Hundreds of mourners have attended funerals in Pakistan after a suicide bombing killed at least 54 people at an election rally for a pro-Taliban cleric.
Family and friends of the victims carried caskets draped in colourful cloths to burial sites in the hills the day after the atrocity.
No-one has immediately claimed responsibility for Sunday’s bombing in Bajur that killed at least five children and wounded nearly 200 people.
The attack appeared to reflect divisions between Islamist groups, which have a strong presence in the district in Khyber Pakhtunkhwa province that borders Afghanistan.
It targeted the Jamiat Ulema Islam party, which has ties to the Afghan and Pakistani Taliban.
At least 1,000 people, according to police, were crowded into a tent near a market for the rally ahead of elections this autumn when the blast went off.
“People were chanting ‘God is Great’ as the leaders arrived,” said Khan Mohammad, a local resident who said he was standing outside the tent, “and that was when I heard the deafening sound of the bomb”.
Mr Mohammad said he heard people crying for help, and minutes later ambulances arrived and began taking the wounded away.
Police said their initial investigation suggested that the Islamic State group’s regional affiliate, a rival of the Taliban, could be responsible, while a Pakistan security analyst pointed to breakaway factions of the Pakistani Taliban as possible suspects.
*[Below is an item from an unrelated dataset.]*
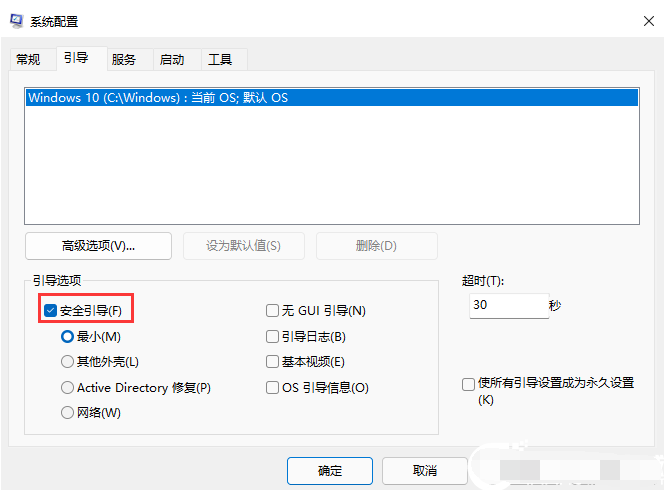This screenshot has width=664, height=490.
Task: Check the OS 引导信息 option
Action: tap(272, 388)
The Pakistani military spent years fighting the Pakistani Taliban, also known as Tehreek-e-Taliban Pakistan, or TTP, in Bajur before declaring the district clear of militants in 2016.
But the Jamiat Ulema Islam party, headed by hard-line cleric and politician Fazlur Rehman, has remained a potent political force.
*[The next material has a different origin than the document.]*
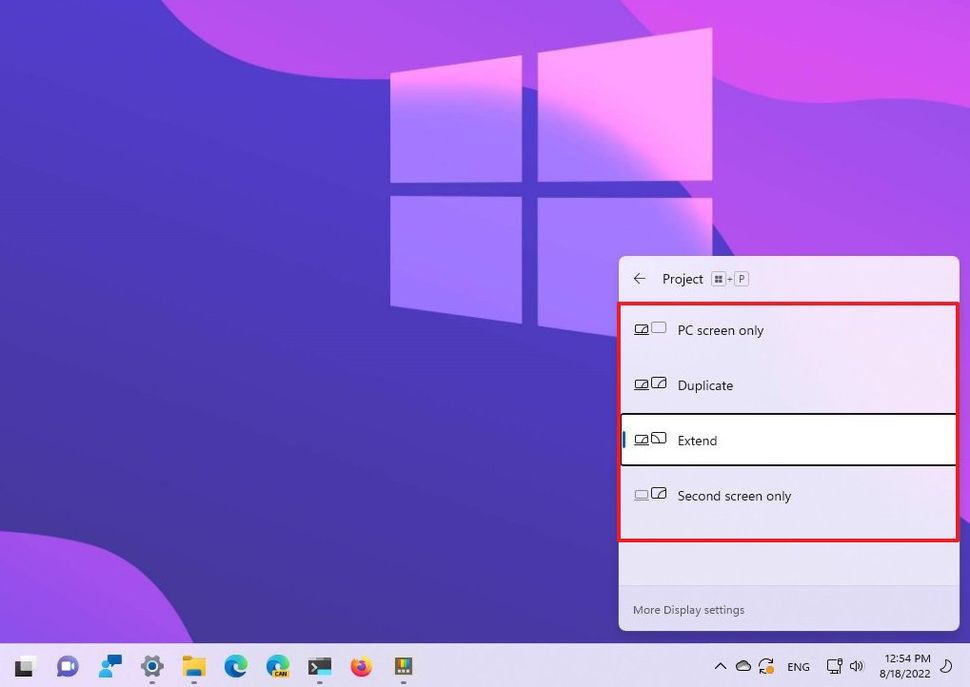Launch Firefox from the taskbar

(x=362, y=666)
On Monday, police recorded statements from some of the wounded at a hospital in Khar, the district’s principal town.
The Islamic State in Khorasan Province, which police identified as a suspect in the attack, is based in neighbouring Afghanistan’s Nangarhar province and is a rival of the Afghan Taliban and al-Qaida.
Pakistani security analyst Mahmood Shah said some TTP members have been known to disobey their top leadership to carry out attacks, as have breakaway factions of the group.
As condolences continued to pour in from across the country, dozens of people who were injured were discharged from hospital, while the critically wounded were taken to the provincial capital of Peshawar by army helicopters.
The death toll continued to rise as some critically wounded people died in hospital, physician Gul Naseeb said.